*AIM OF THE EXERCISE:* Decide whether each statement agrees with the stone-packing text below: 1. The cost counts how many times a piece is cut into two. 2. The cell capacity can be as large as 10^6. 3. A naive FIFO strategy over input order is safe. Answer yes or no for each and quote the deciding words from the text.

A useful way to think about the task is that we are trying to transform the initial multiset of weights into a finer multiset of smaller pieces whose total sum is unchanged, and then arrange those pieces into consecutive blocks of sum exactly $k$. The cost is the number of times we cut a piece into two during this process.

The constraints are small on the number of stones, at most 100, but the cell capacity $k$ is at most 8 while individual weights can be large up to $10^6$. This combination suggests that we should not attempt to model each unit of weight explicitly. Instead, we need a greedy or structural argument that reduces the problem to a controlled simulation or dynamic packing process.

A naive interpretation would try to consider all possible ways to split each weight into arbitrary sequences of parts and then assign them to bins of size $k$. This immediately explodes combinatorially because each number can be split in exponentially many ways.

A subtle failure case for naive greedy packing arises when we try to always fill the current bin with the next available stone without considering future fragmentation cost.

For example, suppose $k = 5$ and we have stones $[5, 4, 4]$. If we greedily take $4$, then another $4$, we are forced to split one of them across bins, increasing cost. However, if we handle the larger stone first, we may avoid unnecessary fragmentation. This shows that order matters, and a naive FIFO strategy over input order is not safe.

*EXTRACTED DATA:*
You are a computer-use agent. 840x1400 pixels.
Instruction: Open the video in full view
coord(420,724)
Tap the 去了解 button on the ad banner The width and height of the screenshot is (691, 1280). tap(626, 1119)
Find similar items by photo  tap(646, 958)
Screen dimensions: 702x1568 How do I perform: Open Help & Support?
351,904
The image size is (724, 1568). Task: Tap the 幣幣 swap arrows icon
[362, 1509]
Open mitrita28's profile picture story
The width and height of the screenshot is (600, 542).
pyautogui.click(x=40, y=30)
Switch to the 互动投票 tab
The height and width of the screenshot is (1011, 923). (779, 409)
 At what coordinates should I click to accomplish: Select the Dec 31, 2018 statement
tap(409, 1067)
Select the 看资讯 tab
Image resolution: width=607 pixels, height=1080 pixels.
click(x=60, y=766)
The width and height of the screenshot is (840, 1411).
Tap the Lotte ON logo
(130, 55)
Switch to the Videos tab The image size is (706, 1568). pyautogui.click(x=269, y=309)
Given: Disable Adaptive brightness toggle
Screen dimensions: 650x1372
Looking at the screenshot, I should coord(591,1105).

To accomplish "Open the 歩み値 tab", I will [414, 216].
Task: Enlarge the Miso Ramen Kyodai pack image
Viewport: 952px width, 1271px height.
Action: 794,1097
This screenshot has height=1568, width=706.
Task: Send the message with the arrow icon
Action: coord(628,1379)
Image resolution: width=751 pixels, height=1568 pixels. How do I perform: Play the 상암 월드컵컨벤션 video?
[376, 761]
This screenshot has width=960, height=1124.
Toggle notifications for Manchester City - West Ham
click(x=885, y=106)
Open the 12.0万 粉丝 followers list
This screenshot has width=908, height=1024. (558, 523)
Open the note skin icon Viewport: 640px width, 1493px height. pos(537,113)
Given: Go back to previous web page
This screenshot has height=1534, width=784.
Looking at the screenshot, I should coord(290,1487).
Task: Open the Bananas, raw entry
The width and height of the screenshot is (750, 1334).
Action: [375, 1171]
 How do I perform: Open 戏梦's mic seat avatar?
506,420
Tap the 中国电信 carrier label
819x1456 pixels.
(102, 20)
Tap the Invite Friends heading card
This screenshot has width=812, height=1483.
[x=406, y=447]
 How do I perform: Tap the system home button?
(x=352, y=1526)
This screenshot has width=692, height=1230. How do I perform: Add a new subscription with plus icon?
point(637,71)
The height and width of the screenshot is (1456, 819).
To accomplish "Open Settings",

*WRITTEN ANSWER:*
1. Yes: "The cost is the number of times we cut a piece into two during this process."
2. No: "the cell capacity $k$ is at most 8"
3. No: "a naive FIFO strategy over input order is not safe"